En 2016, le gouvernement thaïlandais a rescapé 244 victimes de trafic sexuel, la majorité étant des mineures. Ce nombre, avance l'UNICEF, ne représente que la pointe d'un iceberg aux proportions démesurées dans ce pays reconnu mondialement comme un bassin sans fin de jeunes filles mises à la disposition des touristes et des mieux nantis du pays.

Observation

«Aux Philippines, en Thaïlande, au Viêtnam... la pédophilie est malheureusement présente depuis des millénaires. Et les gens qui veulent aller en Thaïlande, ils y vont pour le soleil, les paysages, les bas prix. Jamais je n'ai eu un client qui m'a dit que sa conscience lui interdisait d'aller en Thaïlande», observe André Desmarais.

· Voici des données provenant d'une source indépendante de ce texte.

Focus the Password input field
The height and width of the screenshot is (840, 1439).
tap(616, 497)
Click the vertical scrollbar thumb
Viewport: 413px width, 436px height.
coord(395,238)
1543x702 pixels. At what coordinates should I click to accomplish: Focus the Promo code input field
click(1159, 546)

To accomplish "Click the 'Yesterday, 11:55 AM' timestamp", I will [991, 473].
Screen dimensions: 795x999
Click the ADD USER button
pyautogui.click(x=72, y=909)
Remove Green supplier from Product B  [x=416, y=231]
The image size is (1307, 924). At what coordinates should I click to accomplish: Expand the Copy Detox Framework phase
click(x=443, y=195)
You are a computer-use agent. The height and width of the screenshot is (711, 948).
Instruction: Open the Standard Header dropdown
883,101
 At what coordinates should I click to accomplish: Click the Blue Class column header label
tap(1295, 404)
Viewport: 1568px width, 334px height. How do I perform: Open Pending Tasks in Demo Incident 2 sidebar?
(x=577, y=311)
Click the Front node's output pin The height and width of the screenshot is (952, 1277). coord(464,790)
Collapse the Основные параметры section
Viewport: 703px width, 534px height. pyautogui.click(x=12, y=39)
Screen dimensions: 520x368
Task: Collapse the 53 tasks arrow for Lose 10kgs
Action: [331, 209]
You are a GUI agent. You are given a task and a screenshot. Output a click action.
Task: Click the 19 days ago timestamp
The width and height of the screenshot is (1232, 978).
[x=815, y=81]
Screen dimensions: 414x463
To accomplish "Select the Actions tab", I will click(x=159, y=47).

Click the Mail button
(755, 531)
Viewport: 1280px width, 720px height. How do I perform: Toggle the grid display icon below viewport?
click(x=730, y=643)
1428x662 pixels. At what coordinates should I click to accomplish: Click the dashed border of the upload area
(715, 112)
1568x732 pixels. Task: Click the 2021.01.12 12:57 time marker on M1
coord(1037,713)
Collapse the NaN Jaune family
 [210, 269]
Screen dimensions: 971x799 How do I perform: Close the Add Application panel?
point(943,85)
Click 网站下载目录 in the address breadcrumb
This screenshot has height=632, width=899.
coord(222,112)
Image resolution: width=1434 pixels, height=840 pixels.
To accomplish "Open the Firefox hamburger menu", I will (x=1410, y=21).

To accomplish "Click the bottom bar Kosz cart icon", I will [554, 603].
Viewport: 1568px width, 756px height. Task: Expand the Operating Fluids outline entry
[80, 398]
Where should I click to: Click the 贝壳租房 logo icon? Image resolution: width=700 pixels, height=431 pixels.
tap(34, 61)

Le président aux États-Unis

Fait

Au lendemain de la présidentielle américaine de l'automne 2016, qui n'a pas vu un statut Facebook de son cousin germain ou entendu sa belle-soeur dire qu'il ou elle n'irait pas aux États-Unis tant que Donald Trump serait au pouvoir ? Pourtant, les données du National Travel and Tourism Office (NTTO) ont démontré que même si le nombre total de touristes étrangers ayant visité les États-Unis de janvier 2017 à juin 2017 avait diminué, le nombre de Canadiens avait augmenté de 4,8 % par rapport à l'année précédente.

Observation

«On a tellement entendu de commentaires de Québécois ou de Canadiens qui ont dit qu'ils refuseraient d'aller aux États-Unis depuis l'élection de Trump. La vaste majorité des Canadiens trouve que c'est un être ridicule et immoral. Mais, concrètement, les gens vont continuer d'y aller. Ce qui va les faire changer d'idée, c'est le taux de change», soulève Philippe Arseneau.